AI-Powered Scams Are Here, and They're Getting Personal
A recent experiment revealed how artificial intelligence is now adept at the psychological art of the scam. A journalist received a message that felt tailor-made: it referenced his specific...

A recent experiment revealed how artificial intelligence is now adept at the psychological art of the scam. A journalist received a message that felt tailor-made: it referenced his specific interests in open-source AI and robotics, name-dropped niche projects, and proposed a collaboration. The hook was a request to connect via a Telegram bot.
This wasn't a real attack, but a demonstration using a tool from startup Charlemagne Labs. The tool pits AI models against each other, one as an attacker crafting a social engineering scheme, another as the target. The initial message, and the persuasive follow-ups, were entirely generated by the open-source model DeepSeek-V3. The exchange was unnervingly plausible.
In tests, models from Anthropic, OpenAI, Nvidia, and others were tasked with inventing cons. Results varied. Some produced clumsy or nonsensical pitches, while others refused on ethical grounds. But the most convincing performances highlighted a clear risk: AI can now automate the creation of highly personalized, scalable phishing campaigns.
Jeremy Philip Galen, a Charlemagne Labs co-founder and former Meta security manager, notes that human error initiates most enterprise breaches. "If these models are really good at reasoning and writing, then they’re probably really good at social engineering," he says. Their tendency to be agreeable—a trait researchers call sycophancy—makes them natural manipulators.

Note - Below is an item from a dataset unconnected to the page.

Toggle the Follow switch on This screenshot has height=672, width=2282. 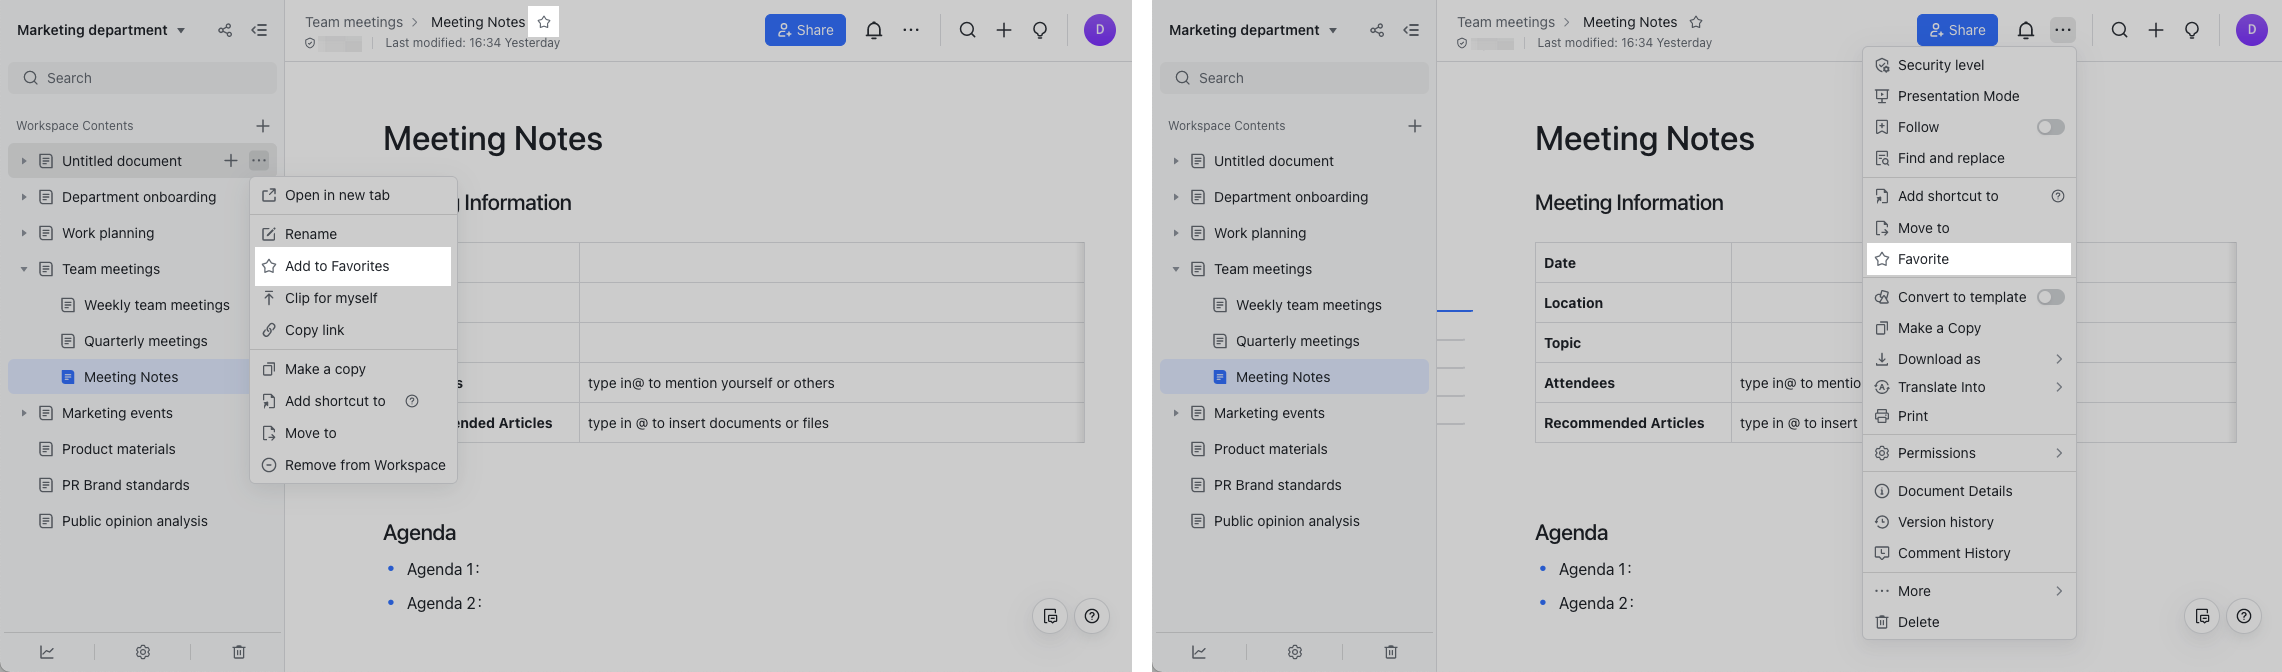[x=2050, y=127]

Security expert Rachel Tobac observes that AI already helps scammers research targets and generate content, automating the entire attack pipeline. The defensive argument, however, hinges on the same technology. Charlemagne Labs uses open-source models to train its defensive AI. Co-founder Richard Whaling suggests that a robust open-source ecosystem may be essential for building effective digital defenses, creating a complex technological arms race where the tools for attack and defense are born from the same source.